Every line below between the one holding "Renault (74, 2081)" and the one holding "Fiat (88, 2004)", inclusive, should be copied exactly, and no other line.

[Source records]
--- START ---
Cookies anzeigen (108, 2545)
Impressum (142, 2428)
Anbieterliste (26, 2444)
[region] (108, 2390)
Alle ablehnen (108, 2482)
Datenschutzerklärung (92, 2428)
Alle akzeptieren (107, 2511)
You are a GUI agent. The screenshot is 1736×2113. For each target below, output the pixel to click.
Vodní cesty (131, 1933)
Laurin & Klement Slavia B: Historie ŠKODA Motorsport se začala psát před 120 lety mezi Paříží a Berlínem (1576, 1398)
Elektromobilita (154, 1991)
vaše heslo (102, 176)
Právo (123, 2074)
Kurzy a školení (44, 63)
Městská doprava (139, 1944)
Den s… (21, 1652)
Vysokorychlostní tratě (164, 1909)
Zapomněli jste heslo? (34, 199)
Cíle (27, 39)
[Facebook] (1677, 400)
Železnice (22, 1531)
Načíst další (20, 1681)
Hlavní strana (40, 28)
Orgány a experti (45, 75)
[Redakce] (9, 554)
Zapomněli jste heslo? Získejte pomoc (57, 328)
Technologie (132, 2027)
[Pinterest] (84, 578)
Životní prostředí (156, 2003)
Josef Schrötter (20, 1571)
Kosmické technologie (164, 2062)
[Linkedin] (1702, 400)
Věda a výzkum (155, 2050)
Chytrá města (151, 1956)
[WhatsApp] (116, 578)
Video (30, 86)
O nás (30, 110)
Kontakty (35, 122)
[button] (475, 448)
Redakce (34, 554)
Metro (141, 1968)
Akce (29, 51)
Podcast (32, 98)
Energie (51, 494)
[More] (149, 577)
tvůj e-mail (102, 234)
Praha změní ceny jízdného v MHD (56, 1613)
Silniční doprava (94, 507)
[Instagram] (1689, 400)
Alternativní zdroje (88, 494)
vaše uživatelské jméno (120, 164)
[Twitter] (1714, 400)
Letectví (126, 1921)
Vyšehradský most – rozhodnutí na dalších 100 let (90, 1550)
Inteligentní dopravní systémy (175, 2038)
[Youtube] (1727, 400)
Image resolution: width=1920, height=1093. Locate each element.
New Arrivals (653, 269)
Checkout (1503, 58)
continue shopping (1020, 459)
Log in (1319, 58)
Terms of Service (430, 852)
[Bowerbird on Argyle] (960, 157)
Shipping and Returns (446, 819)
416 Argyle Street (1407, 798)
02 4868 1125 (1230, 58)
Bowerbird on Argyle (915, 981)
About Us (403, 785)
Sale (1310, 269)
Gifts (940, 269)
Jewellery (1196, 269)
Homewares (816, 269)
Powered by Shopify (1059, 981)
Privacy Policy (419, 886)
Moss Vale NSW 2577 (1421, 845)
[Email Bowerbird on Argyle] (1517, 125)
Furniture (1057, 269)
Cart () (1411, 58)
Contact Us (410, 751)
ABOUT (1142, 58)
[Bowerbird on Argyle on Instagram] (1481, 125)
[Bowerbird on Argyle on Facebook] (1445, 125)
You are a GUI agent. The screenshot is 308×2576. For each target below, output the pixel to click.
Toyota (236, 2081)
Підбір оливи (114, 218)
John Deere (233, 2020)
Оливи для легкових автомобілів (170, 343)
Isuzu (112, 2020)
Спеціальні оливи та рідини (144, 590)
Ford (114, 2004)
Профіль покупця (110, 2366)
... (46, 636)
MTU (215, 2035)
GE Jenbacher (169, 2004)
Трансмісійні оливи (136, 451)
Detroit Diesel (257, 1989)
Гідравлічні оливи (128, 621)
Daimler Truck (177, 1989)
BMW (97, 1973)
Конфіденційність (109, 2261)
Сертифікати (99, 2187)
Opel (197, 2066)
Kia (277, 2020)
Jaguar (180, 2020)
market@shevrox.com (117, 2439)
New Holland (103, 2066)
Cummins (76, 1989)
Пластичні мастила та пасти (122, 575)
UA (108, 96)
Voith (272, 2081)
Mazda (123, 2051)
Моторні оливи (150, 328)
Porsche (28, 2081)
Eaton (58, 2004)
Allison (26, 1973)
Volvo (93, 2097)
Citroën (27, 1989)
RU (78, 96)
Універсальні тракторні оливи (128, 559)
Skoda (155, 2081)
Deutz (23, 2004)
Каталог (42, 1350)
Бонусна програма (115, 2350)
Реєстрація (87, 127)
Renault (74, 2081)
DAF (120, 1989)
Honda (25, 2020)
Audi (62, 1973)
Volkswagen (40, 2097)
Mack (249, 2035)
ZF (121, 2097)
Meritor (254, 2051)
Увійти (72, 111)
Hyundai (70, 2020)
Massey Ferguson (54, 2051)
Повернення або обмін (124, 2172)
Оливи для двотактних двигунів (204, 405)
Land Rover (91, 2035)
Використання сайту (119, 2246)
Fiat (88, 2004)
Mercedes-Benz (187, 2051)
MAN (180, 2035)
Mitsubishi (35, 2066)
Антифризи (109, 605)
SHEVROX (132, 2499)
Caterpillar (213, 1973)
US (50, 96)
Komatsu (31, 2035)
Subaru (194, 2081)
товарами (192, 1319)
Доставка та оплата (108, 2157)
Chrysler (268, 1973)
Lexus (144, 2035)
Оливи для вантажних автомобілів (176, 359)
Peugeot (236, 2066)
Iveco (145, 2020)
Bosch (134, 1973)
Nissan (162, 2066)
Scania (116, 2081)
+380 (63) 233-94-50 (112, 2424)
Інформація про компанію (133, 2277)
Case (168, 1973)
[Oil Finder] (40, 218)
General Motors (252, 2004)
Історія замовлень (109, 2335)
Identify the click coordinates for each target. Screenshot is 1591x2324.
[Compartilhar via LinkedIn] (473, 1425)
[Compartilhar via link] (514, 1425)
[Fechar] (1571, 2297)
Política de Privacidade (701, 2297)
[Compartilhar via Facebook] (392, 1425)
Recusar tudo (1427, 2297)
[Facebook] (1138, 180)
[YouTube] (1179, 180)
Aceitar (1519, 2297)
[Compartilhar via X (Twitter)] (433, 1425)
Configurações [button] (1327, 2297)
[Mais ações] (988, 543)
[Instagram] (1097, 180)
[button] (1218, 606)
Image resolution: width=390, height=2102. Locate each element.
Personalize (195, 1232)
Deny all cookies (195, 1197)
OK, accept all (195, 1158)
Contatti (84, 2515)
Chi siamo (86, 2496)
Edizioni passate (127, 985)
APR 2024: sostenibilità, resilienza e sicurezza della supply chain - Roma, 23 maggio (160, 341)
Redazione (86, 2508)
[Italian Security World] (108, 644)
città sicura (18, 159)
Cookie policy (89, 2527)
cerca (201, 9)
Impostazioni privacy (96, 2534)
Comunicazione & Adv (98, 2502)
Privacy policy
--- END ---
Answer section:
Renault (74, 2081)
DAF (120, 1989)
Honda (25, 2020)
Audi (62, 1973)
Volkswagen (40, 2097)
Mack (249, 2035)
ZF (121, 2097)
Meritor (254, 2051)
Увійти (72, 111)
Hyundai (70, 2020)
Massey Ferguson (54, 2051)
Повернення або обмін (124, 2172)
Оливи для двотактних двигунів (204, 405)
Land Rover (91, 2035)
Використання сайту (119, 2246)
Fiat (88, 2004)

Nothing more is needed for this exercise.